**** SELECTED EXCERPT

Gestational diabetes mellitus (GDM) is defined as the onset of or newly recognized glucose intolerance during pregnancy [1]. GDM is reported to affect up to 25% of pregnant women globally [2], and is associated with a variety of adverse maternal and neonatal outcomes, including hypertensive disorders complicated pregnancy, birth by cesarean section, macrosomia, and large for gestational age (LGA) at birth [3,4,5].

Excessive gestational weight gain (GWG) is highly prevalent in women with GDM [6, 7]. Large-scale studies and meta-analyses have consistently revealed that excessive GWG is also a critical risk factor for the aforementioned adverse pregnancy outcomes [8, 9]. GDM and excessive body fat are two key factors inducing adverse perinatal outcomes [3, 10, 11]. Kim et al. suggested that excessive GWG contributes the most to the risk of LGA among GDM, pre-pregnancy obesity, and excessive GWG [10].

********

■ WHAT YOU WILL DO
a) According to the gestational diabetes passage, up to what share of pregnant women worldwide is GDM reported to affect?
b) Reproduce the gestational diabetes passage from "Gestational diabetes mellitus" up to and including "at birth [3,4,5].".
c) Carry on the gestational diabetes passage, starting after its final sentence.
The items are separate material with no connection to the gestational diabetes passage.

**** DATA PROVIDED

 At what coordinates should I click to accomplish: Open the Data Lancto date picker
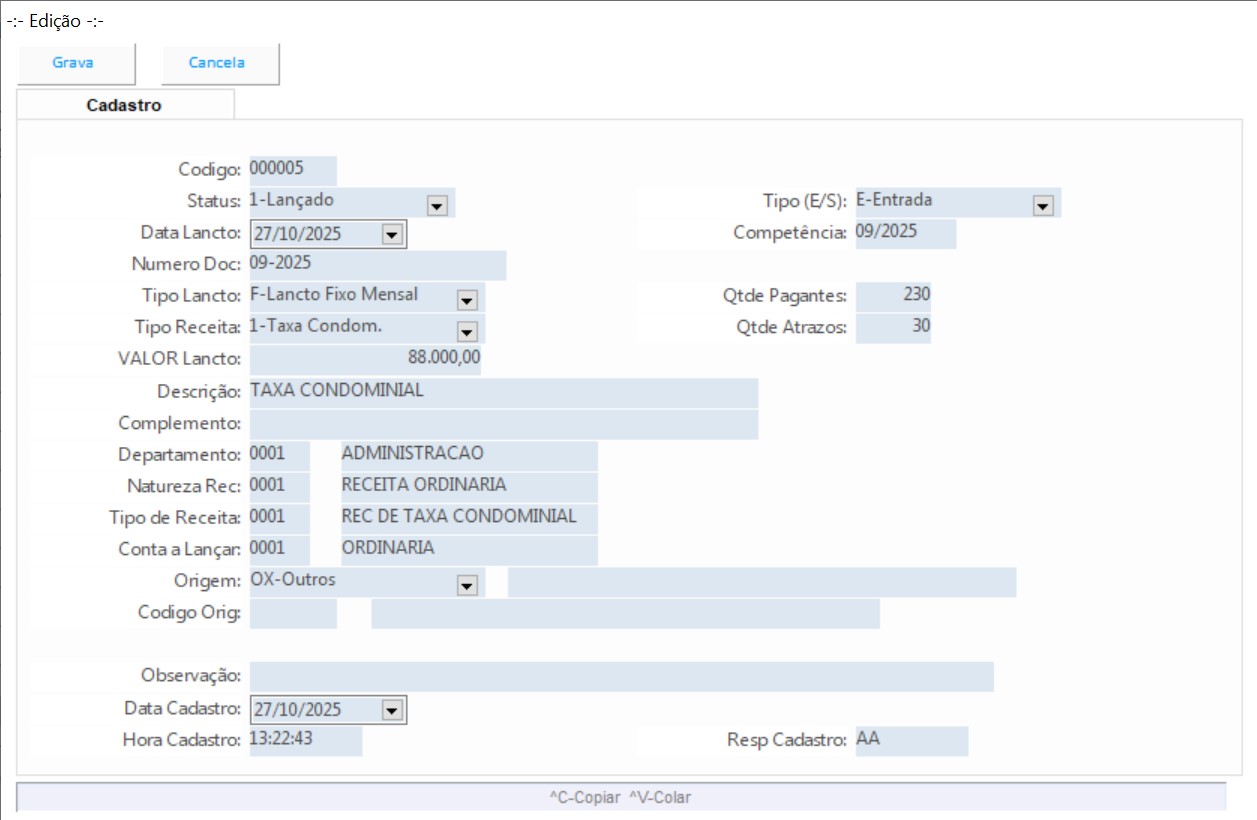tap(391, 235)
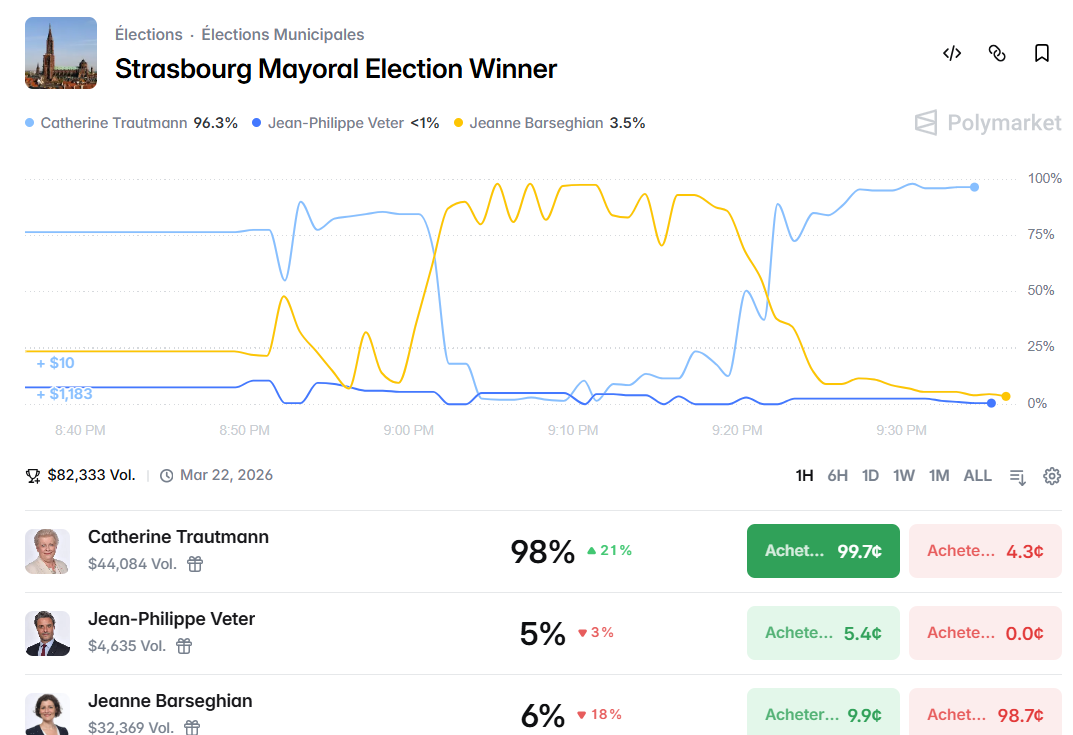
Task: Click the embed code icon
Action: click(952, 54)
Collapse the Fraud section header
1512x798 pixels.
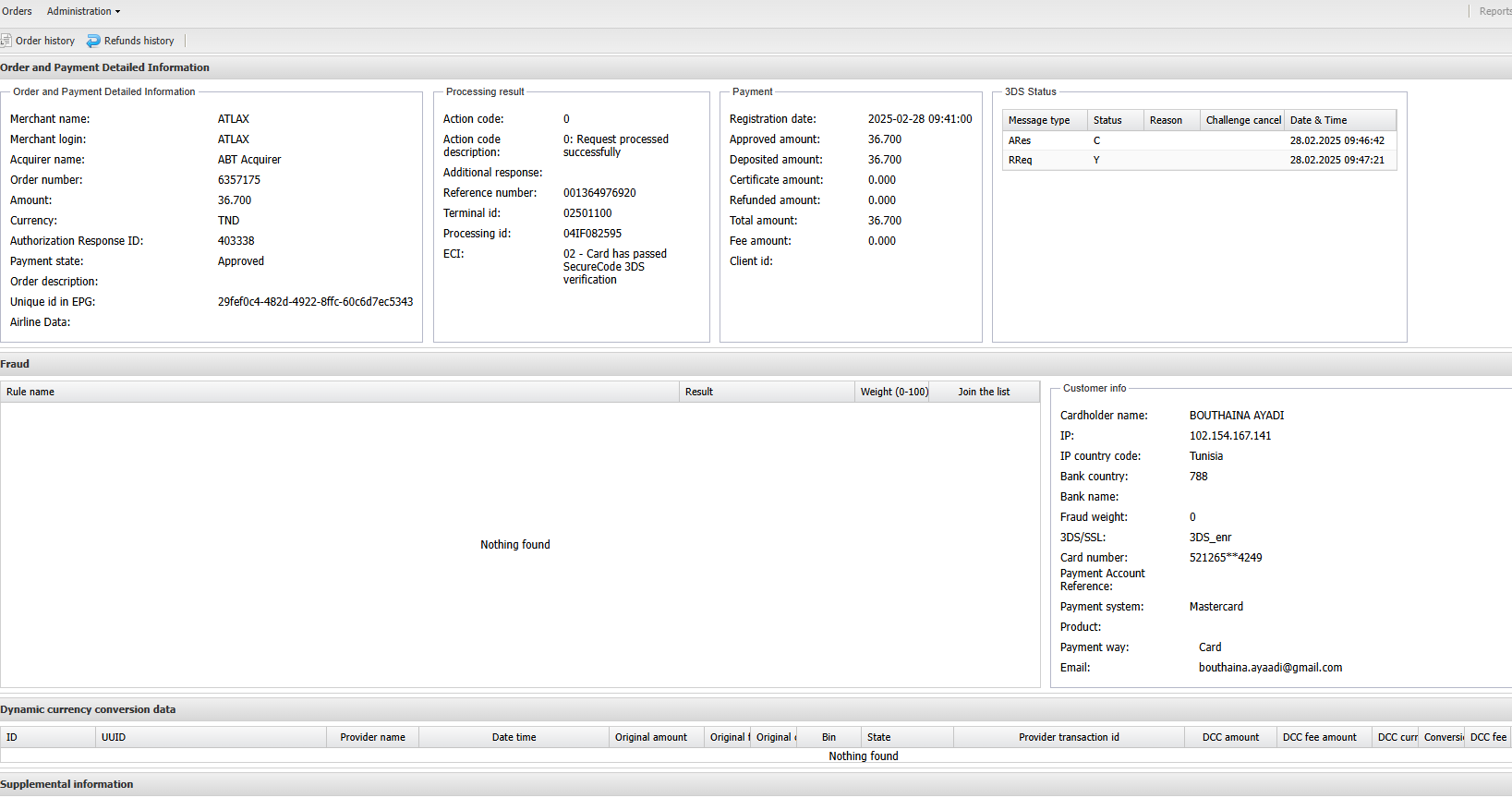(15, 364)
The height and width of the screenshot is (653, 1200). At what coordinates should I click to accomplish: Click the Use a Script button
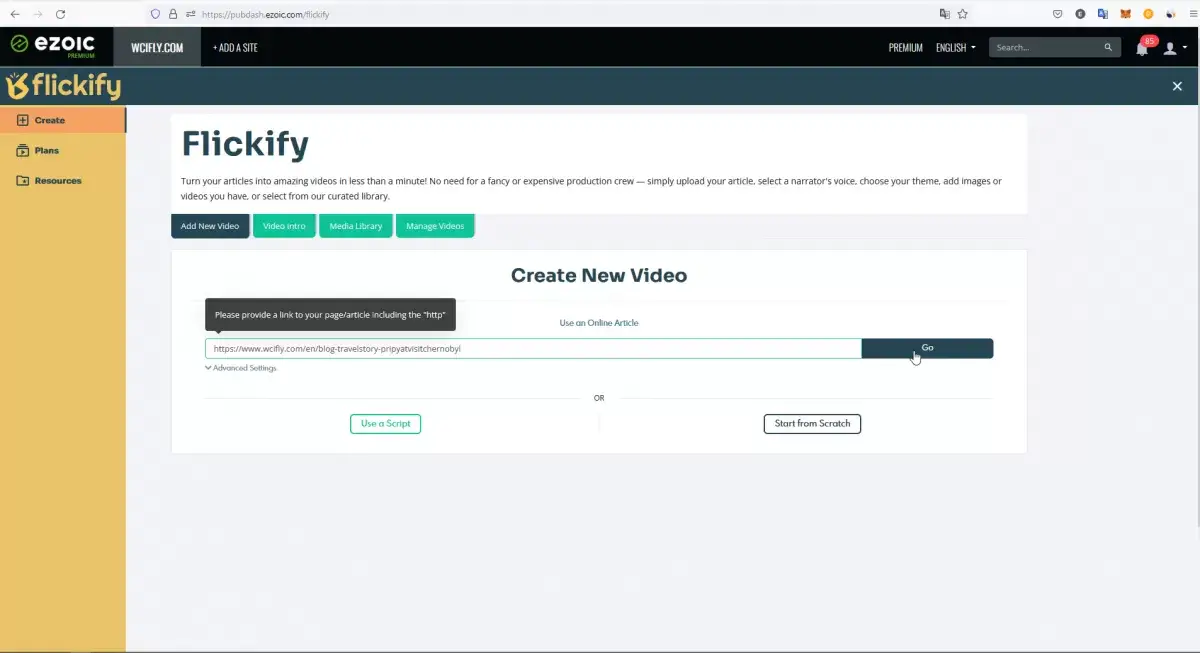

********

■ RESPONSES TO THE TASKS
a) Up to 25%.

b)
Gestational diabetes mellitus (GDM) is defined as the onset of or newly recognized glucose intolerance during pregnancy [1]. GDM is reported to affect up to 25% of pregnant women globally [2], and is associated with a variety of adverse maternal and neonatal outcomes, including hypertensive disorders complicated pregnancy, birth by cesarean section, macrosomia, and large for gestational age (LGA) at birth [3,4,5].

c)
As such, researchers have conducted a series of studies to assess whether restricting GWG in women with GDM could improve pregnancy outcomes [12, 13]. A meta-analysis by Viecceli et al. suggested that excessive GWG is associated with pharmacological treatment (treatment with antihyperglycaemic agents), hypertensive disorders in pregnancy, birth by cesarean section, LGA, and macrosomic neonates in women with GDM. In contrast, reduced GWG had a protective effect against macrosomia [12]. On the other hand, Wong et al. indicated that restricted GWG does not improve pregnancy results [13]. There has been no consistent conclusion regarding the benefits of weight control in women with GDM.

Furthermore, these studies did not distinguish GWG before and after diagnosis of GDM. It is a global practice that GDM is diagnosed by the oral glucose tolerance test (OGTT) between 24 and 28 weeks of gestation [12, 13]. However, it remains unclear whether weight control in late pregnancy is beneficial. Accelerated fetal growth and development occur in this trimester, and insufficient GWG is associated with an increased risk of low birth weight (LBW) and small for gestational age (SGA) [8]. It is necessary to evaluate the benefits and potential risks of weight control in late pregnancy in women with GDM.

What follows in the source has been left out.